* Task details *
In the entries below, how many lines contain the string "each"? State the number and nothing else.

Dataset entries
=== Section Start ===

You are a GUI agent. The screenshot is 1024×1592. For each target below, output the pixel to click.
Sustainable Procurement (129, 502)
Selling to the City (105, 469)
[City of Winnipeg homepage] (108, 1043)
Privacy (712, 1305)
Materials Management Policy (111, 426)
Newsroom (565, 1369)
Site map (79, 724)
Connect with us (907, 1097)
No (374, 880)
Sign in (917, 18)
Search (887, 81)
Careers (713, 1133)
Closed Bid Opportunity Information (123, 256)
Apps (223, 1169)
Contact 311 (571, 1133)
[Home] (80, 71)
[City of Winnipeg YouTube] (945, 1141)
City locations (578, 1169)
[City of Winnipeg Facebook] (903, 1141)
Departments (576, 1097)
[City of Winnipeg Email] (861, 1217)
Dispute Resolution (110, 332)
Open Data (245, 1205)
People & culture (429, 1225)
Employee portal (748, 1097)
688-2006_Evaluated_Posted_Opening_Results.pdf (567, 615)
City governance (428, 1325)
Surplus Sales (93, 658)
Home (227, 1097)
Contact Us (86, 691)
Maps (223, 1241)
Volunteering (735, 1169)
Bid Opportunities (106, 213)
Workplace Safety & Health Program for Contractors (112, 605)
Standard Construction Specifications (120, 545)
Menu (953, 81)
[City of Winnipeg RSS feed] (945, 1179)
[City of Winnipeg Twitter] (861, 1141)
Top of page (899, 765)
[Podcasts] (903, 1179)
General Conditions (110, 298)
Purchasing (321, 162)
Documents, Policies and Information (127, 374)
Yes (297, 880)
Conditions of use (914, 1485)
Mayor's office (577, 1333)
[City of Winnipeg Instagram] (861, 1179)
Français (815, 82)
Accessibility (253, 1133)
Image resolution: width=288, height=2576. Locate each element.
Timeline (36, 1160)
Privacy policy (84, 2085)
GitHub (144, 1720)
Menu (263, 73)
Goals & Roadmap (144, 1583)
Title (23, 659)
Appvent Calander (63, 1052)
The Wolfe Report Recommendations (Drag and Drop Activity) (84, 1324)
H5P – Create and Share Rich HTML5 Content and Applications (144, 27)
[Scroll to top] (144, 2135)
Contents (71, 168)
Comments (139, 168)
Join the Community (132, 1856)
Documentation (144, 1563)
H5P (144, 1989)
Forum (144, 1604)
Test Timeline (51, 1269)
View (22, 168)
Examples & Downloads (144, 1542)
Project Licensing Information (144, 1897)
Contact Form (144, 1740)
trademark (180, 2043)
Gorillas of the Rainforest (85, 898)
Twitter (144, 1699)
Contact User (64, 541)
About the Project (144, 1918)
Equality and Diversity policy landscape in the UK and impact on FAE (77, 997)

=== Section End ===

* Answer below *
2